#### TASK TO COMPLETE
Every line of the entries below from the one containing "This screenshot has width=790, height=428." to the one containing "Task: Reset the", both ends included, must be written out exactly. No other line belongs in the answer.

#### RAW DATA
☆ ☆ ☆ ☆

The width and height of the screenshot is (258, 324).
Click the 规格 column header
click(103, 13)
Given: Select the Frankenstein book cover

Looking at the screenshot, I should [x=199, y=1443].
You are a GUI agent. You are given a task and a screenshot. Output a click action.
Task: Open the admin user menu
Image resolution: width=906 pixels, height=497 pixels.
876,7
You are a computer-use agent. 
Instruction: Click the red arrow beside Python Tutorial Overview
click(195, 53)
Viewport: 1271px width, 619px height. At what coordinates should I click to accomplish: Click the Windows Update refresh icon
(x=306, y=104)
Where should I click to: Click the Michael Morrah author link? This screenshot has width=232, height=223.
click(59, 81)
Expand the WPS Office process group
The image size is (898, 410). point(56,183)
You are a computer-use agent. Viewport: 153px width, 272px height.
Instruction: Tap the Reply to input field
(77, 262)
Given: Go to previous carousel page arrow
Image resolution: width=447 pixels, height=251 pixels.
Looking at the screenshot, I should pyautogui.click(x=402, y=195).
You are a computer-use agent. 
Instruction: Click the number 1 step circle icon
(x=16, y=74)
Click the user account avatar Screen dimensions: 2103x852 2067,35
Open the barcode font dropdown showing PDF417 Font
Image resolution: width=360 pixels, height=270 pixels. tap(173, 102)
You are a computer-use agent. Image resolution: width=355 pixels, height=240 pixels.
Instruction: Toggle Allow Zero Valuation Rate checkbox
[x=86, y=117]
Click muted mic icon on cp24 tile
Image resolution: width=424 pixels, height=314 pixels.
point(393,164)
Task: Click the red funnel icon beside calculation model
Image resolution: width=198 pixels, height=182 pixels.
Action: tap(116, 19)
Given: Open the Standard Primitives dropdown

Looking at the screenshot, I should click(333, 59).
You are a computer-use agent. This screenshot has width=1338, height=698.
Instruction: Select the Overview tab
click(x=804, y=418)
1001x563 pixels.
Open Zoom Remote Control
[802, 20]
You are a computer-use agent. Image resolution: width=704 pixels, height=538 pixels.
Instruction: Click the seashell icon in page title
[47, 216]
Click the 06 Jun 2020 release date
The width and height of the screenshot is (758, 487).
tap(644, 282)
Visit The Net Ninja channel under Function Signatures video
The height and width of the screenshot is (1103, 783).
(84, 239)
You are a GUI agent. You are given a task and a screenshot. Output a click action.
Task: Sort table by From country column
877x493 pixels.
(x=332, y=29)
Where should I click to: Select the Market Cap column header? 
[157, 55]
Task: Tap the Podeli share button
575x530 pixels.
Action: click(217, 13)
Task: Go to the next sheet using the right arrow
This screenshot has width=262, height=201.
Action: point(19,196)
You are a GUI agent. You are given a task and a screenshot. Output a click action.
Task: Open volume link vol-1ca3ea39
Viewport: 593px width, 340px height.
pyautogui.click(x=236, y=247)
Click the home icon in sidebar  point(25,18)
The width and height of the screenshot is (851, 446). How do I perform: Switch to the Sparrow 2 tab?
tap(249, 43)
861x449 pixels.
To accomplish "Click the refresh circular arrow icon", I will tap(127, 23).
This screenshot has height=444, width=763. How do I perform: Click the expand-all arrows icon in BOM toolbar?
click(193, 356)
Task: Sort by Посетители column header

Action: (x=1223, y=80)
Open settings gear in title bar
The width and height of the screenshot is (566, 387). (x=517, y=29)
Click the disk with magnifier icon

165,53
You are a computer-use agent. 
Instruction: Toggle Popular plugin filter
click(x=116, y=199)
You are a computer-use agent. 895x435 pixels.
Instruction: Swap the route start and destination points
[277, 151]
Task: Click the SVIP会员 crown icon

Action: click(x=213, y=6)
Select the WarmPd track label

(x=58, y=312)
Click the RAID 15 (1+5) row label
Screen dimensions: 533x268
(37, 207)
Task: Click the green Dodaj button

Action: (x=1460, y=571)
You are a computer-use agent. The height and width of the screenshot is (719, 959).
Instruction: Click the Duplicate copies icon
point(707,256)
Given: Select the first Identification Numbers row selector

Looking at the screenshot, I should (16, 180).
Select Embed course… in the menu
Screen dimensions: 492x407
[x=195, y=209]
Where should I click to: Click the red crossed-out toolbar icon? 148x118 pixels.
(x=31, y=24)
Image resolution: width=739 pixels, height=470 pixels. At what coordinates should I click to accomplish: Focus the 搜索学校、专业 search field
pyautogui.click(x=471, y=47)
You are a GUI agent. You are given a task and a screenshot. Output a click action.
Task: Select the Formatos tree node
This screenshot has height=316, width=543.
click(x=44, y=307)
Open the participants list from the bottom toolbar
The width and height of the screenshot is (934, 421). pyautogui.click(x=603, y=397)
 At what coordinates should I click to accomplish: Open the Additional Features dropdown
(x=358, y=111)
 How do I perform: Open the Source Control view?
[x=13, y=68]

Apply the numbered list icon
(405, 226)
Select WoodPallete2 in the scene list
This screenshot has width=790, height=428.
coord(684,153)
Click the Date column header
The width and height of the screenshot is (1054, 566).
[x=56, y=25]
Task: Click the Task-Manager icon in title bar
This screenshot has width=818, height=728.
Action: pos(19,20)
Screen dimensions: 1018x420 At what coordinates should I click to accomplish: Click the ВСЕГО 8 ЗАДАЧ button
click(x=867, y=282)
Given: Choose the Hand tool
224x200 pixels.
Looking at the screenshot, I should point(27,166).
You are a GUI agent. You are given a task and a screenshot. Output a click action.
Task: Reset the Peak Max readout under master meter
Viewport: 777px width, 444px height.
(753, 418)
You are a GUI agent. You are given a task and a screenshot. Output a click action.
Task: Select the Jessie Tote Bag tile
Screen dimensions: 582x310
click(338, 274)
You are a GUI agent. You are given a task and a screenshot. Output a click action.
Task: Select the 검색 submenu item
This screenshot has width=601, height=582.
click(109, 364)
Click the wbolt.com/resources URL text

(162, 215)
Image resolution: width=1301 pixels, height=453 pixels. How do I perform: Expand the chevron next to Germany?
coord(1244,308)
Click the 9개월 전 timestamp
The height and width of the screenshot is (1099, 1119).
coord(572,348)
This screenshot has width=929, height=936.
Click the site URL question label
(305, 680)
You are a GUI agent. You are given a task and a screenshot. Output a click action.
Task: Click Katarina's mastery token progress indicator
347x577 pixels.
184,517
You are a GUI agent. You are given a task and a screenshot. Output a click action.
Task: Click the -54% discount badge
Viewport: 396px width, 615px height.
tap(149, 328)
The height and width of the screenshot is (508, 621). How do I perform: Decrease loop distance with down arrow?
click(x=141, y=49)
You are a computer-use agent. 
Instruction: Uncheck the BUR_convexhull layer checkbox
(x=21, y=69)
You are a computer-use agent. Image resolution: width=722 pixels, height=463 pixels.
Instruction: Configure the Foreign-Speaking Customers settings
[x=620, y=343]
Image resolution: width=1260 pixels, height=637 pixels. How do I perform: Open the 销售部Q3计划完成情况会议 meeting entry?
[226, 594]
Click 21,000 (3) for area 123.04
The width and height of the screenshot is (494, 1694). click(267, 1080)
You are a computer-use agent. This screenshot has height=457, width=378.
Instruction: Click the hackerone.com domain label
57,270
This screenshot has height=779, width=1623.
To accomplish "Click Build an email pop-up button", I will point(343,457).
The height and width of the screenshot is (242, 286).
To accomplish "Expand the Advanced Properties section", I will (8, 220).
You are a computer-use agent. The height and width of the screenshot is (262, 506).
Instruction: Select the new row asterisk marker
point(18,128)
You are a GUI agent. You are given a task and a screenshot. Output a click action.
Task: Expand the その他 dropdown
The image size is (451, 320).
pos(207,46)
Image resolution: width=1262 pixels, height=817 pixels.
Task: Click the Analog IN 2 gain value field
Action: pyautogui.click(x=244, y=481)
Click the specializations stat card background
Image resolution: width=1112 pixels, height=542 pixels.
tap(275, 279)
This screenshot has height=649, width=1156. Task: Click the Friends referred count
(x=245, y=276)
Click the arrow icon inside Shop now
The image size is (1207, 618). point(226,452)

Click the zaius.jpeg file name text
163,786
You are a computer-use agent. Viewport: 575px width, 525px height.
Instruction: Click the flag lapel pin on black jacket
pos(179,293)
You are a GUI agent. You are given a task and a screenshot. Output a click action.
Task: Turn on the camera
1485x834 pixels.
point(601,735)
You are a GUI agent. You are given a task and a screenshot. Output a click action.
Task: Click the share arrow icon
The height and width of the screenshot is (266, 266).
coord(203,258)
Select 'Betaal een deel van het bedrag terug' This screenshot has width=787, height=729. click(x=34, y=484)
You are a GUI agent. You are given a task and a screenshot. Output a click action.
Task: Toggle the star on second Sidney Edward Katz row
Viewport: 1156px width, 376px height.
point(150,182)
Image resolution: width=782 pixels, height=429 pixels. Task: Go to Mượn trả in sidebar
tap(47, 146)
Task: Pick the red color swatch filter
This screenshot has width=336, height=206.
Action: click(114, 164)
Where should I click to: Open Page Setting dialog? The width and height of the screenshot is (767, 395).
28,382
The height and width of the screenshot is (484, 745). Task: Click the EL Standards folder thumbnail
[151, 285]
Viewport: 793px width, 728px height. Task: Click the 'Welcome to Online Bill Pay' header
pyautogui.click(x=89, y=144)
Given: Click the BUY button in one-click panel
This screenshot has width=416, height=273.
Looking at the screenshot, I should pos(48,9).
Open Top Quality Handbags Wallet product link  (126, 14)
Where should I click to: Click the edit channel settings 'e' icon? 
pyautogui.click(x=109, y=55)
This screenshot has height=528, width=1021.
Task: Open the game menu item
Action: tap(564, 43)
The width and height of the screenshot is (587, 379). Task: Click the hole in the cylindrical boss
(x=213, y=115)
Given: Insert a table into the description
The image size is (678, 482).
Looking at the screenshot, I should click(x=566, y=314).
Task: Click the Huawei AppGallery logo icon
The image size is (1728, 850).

☆ ☆ ☆ ☆

#### OUTPUT FOR THIS TASK
This screenshot has width=790, height=428.
coord(684,153)
Click the Date column header
The width and height of the screenshot is (1054, 566).
[x=56, y=25]
Task: Click the Task-Manager icon in title bar
This screenshot has width=818, height=728.
Action: pos(19,20)
Screen dimensions: 1018x420 At what coordinates should I click to accomplish: Click the ВСЕГО 8 ЗАДАЧ button
click(x=867, y=282)
Given: Choose the Hand tool
224x200 pixels.
Looking at the screenshot, I should point(27,166).
You are a GUI agent. You are given a task and a screenshot. Output a click action.
Task: Reset the Peak Max readout under master meter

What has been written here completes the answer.